6.5.2 To support the creative activities for the society and environment regularly from the Company’s profit.
6.5.3 To inculcate the conscience of social responsibility and the environment among the employees at all levels continuously and earnestly.
6.5.4 To give priority of all transaction deal with the trade partners who has the same goal in society and environment.
6.5.5 To treat and cooperate or control for strict treatment, according to the intention of the law and regulations, issued by the corporate governance section.
6.5.6 To regard it as a main duty and policy to give priority to the activities of the community and society, aiming for development of society, the environment, creativity and conservation of the good natural resources. Including supporting education to the youth, support public activities that benefit the deprived communities to be stronger, self-reliant, under the self-sufficient economy with creativity to skill and development of occupation to the general communities.
Chapter 7 Disclosure of information and transparency
The role of the board of directors concerning the disclosure of information and transparency
- The board of directors has the duty to disclose information on financial and non-financial report sufficiently, reliably, and in time for the shareholders and the stakeholders to receive the information equally as prescribed by the law, regulation and the public sector involved.
- The Company should be prepared the corporate information carefully, clearly, and compactly, using simplified language with transparency.Regularly disclose of important information on both positive and negative sides which carefully not to cause users misunderstanding and confuse of factual information.
- Providing an investor relations unit to publicizes/communicates data that is beneficial to the shareholders, the investors, the securities analysts, and the involved persons to know the information of the Company.

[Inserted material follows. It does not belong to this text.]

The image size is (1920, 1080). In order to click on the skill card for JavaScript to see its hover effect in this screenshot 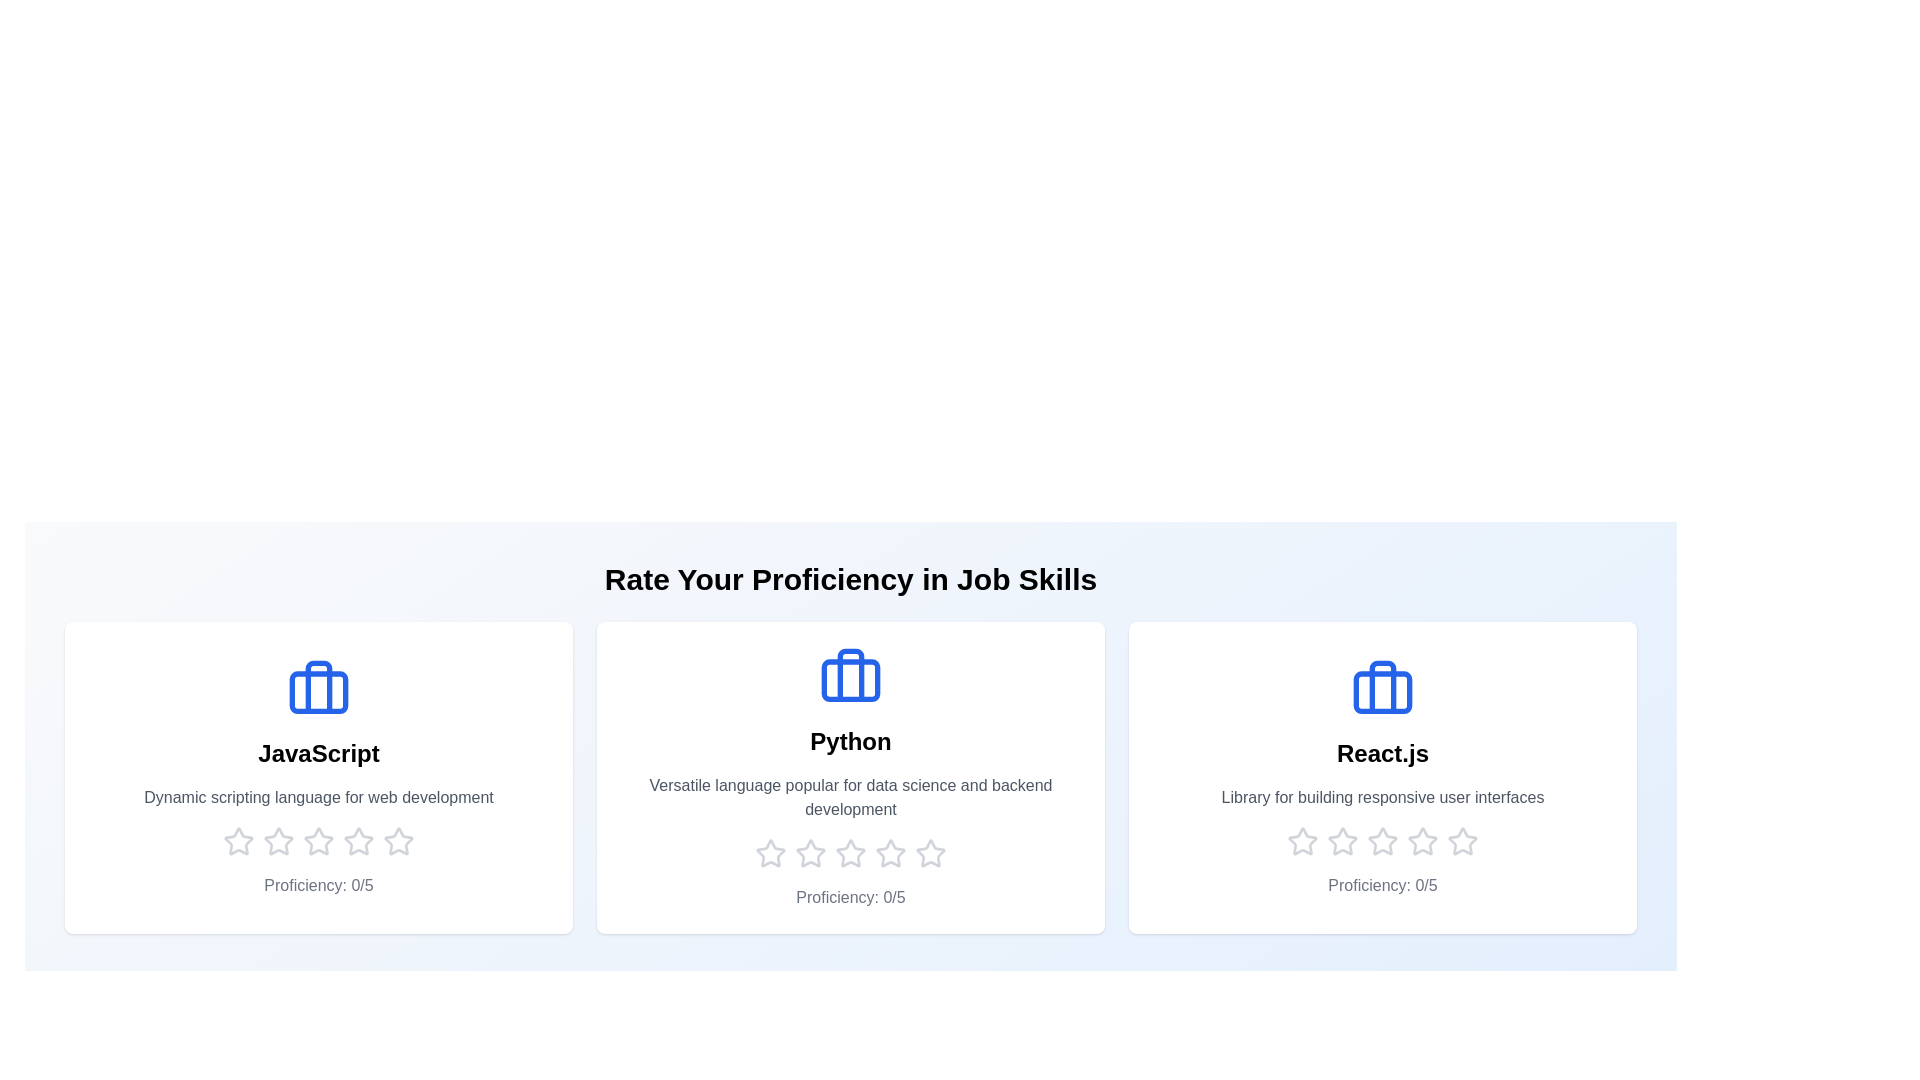, I will do `click(317, 777)`.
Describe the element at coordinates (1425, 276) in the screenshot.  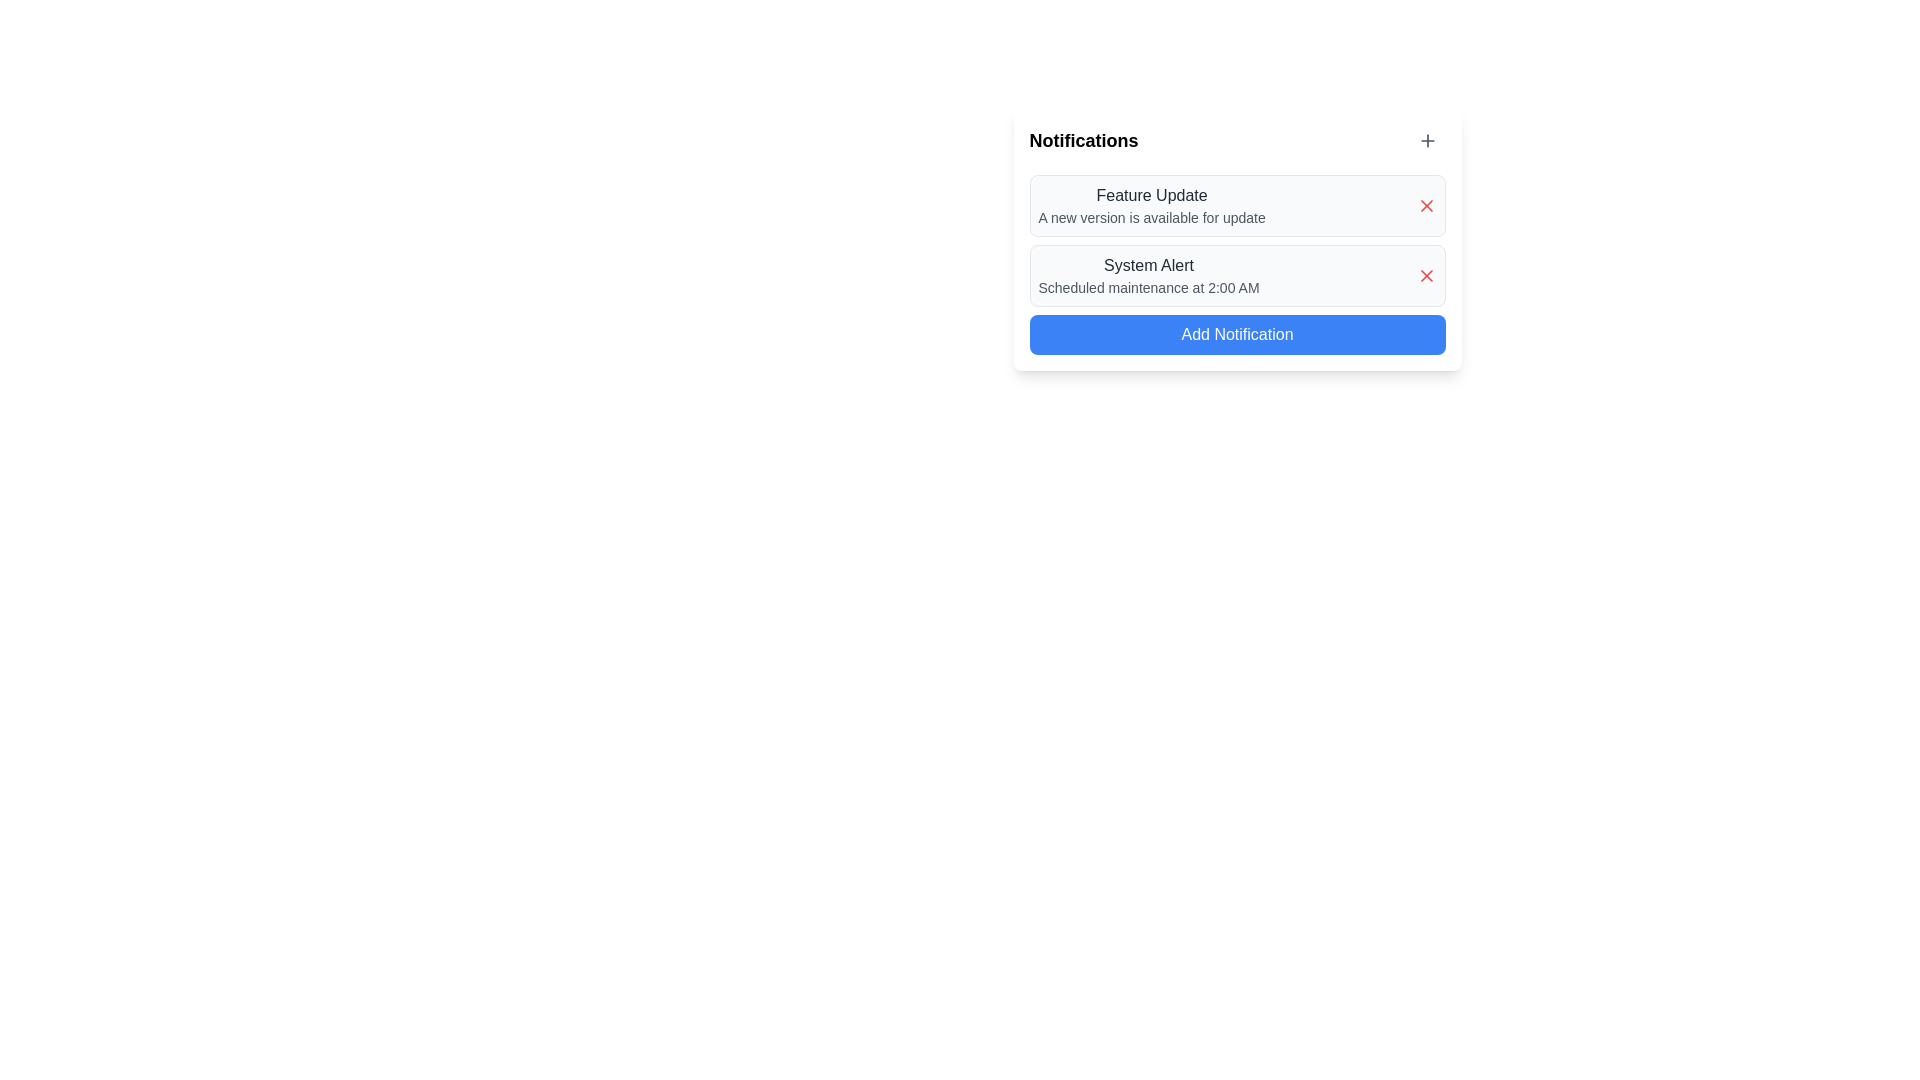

- The board of directors should provide sufficient resources to help develop capability of the management in presenting information and communications.
- The Company should disclose the important information to the public as follows:
- Objectives of the Company.
- Financial status and operation results of the Company.
- Structure of shareholding and the right to vote.
- List of the directors, committees, the senior management and their remuneration.
- Factors and policies on risk management that is visible, concerning the operations and finance.
- Issues with essence concerning the employees and the stakeholders.
- It should unveil in the annual report on the number of times that each of the directors and/or the subcommittees attends the meetings, compared with the number of times of the board meetings and/or subcommittees each year.